MIT Press (2010)
This review refers mainly to chapter 4 of this book, which deals with the internal make up of the dendritic spines, an aspect which bears on controversies relating to Hameroff’s attempt to describe an implementation of quantum consciousness.
Dendritic spines are recipients of synaptic inputs, and almost every spine has an excitatory input, while some have both excitatory and inhibitory inputs. Spiny dendrites appear to have developed to integrate inputs from as many sources as possible. Connectivity is combined with plasticity for the individual spines, which is seen as increasing flexibility and computing power. The spines project from the shaft or main body of the dendrites, with a narrow neck where they join to the main shaft and a broader head. Spines are thought to be capable of some of their own protein synthesis.
Spines are structurally flexible with a cytoskeleton based on actin rather than microtubules. Actin and Rho pathways in the spines are well placed to control their shape and function. The spines are important for inputs of glutamate and they possess all four types of glutamate receptor. The heads of spines are filled with a network of actin filaments that interact with the post synaptic density (PSD). In the spine neck, actin filaments are formed into long bundles. Only 5% of the spine’s actin is stable. The spines also contain a number of actin related proteins, and it is thought that these may be involved in functions such as vesicle and protein transport, spine shape, anchoring of membrane proteins, notably glutamate receptors. Many actin binding proteins can be regulated by Ca2+ calcium ions, and this may be important in regulating actin activity in the spines. The actin binding proteins may also influence the formation and shape of spines. The abscence of a tubulin suggests that the spines need to have limited stability. Spines have to move so as to more efficiently connect with axons. It is suggested here that changes in the shape of spines are involved in synaptic plasticity.
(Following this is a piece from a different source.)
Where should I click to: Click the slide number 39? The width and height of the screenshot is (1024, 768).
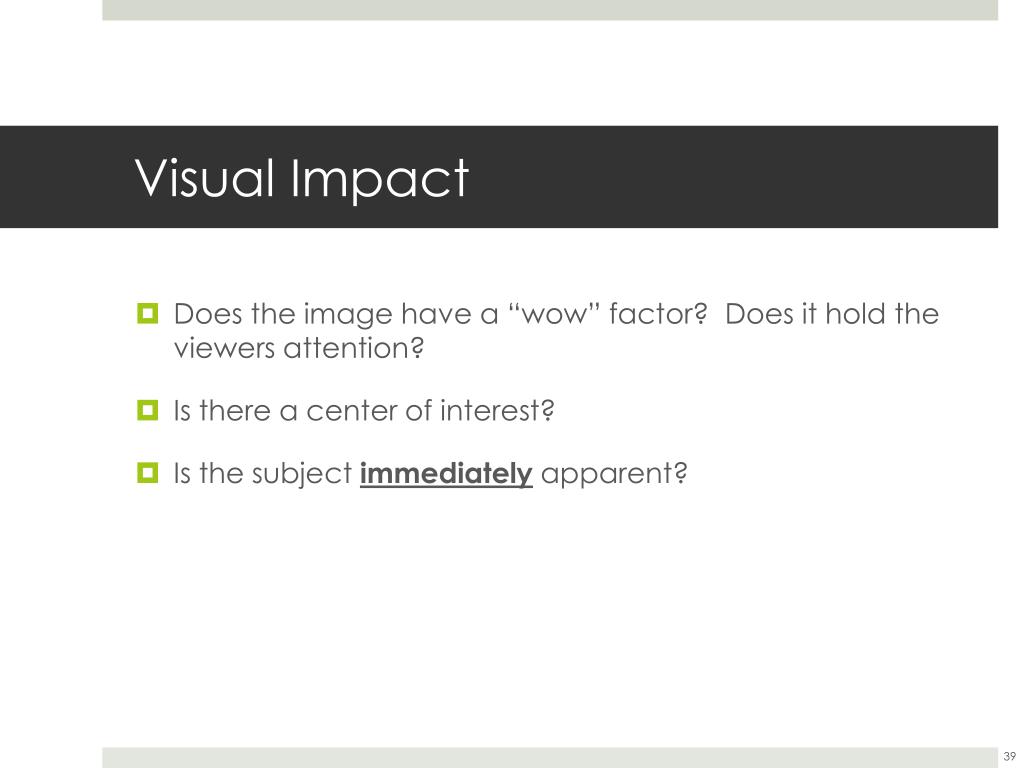[1010, 756]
Dendritic spines also contain cell-adhesion molecules, linked to the actin cytoskeleton. Cadherin molecules interact with actin filaments, and may be involved in synaptic plasticity. These molecules appear to be localised in the adhesive structure around the post synaptic density. The spine membranes also contain both sodium and potassium ion channels.
In summary, dendritic spines can be viewed as nanomachines involving membrane receptors and channels, cell adhesion proteins, cytoskeleton components and a variety of other molecules. It appears that the biochemistry of each spine is independently regulated to specifically regulate the input of each synapse. The spine represents an exceptionally complex environment with a very precise regulation of numbers of molecules and their positioning. Every molecular pathway is linked to the actin cytoskeleton.